_TASK GOAL_
Pick every line out of the entries below that has the string "Total", and copy it.

────────────────

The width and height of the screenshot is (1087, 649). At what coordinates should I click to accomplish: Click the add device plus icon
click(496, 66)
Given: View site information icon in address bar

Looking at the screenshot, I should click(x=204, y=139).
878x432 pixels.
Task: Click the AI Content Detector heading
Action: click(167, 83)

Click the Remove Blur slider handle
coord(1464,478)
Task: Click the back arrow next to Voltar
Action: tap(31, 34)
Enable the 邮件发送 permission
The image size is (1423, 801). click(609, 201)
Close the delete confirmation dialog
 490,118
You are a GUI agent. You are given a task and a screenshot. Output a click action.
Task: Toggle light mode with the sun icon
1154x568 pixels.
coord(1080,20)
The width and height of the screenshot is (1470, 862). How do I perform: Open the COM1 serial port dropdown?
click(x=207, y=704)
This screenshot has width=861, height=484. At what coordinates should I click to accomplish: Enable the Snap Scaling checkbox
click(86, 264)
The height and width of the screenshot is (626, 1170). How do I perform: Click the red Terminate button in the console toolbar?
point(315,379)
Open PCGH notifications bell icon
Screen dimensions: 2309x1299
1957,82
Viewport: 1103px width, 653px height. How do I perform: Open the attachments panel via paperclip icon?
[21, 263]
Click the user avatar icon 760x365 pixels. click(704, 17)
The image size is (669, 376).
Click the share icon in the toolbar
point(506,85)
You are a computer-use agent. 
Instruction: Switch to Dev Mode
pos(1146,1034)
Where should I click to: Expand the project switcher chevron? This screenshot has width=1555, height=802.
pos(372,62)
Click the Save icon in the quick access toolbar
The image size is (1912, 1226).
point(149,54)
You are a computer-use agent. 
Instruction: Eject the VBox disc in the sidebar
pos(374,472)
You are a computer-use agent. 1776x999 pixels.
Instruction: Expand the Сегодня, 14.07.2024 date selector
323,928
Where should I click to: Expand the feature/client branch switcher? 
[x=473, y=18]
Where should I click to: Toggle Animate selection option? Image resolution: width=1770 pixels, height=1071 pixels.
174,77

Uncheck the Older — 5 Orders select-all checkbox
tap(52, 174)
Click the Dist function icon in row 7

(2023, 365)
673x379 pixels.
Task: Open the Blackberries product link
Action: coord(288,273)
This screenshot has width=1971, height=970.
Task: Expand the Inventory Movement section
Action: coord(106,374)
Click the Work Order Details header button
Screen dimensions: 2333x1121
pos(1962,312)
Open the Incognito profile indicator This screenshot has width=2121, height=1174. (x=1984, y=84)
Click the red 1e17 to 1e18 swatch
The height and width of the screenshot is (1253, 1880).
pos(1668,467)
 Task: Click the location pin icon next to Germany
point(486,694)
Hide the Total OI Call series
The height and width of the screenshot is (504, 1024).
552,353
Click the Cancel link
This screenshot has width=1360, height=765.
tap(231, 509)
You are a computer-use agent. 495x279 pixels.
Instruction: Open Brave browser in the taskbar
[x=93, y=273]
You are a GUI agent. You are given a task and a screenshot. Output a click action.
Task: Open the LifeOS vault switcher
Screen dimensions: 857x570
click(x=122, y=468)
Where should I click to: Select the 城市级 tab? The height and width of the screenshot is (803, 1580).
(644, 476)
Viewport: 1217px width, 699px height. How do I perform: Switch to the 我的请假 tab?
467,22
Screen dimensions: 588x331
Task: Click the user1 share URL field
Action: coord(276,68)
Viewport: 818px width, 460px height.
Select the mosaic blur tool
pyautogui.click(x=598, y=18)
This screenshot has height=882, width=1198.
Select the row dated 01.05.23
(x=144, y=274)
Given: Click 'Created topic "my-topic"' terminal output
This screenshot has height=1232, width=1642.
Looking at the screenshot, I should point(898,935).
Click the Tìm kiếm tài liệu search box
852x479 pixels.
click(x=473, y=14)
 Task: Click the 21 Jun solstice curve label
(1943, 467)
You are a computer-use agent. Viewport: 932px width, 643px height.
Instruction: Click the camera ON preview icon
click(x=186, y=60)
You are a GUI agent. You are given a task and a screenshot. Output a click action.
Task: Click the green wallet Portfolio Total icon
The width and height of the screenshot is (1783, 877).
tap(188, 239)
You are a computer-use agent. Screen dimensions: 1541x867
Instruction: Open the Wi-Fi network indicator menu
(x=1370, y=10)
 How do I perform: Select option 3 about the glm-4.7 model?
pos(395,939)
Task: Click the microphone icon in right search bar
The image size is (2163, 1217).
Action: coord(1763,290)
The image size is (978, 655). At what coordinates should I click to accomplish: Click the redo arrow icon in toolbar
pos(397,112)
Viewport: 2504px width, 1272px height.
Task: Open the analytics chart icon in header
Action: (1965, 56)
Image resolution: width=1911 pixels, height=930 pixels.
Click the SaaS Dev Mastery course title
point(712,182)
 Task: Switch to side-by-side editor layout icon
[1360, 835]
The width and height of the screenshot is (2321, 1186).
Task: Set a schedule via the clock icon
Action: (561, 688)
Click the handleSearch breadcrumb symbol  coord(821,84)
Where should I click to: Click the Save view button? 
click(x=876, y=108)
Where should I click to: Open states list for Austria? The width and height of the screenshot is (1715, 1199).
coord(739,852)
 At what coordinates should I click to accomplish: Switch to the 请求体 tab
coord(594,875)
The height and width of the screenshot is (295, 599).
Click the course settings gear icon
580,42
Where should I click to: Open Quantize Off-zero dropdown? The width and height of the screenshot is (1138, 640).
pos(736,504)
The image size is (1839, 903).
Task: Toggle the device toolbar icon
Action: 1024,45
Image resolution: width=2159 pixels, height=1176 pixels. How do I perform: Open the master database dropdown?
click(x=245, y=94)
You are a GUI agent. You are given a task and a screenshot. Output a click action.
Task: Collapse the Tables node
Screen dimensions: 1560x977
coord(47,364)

────────────────

_ANSWER TO THE EXERCISE_
Hide the Total OI Call series
Task: Click the green wallet Portfolio Total icon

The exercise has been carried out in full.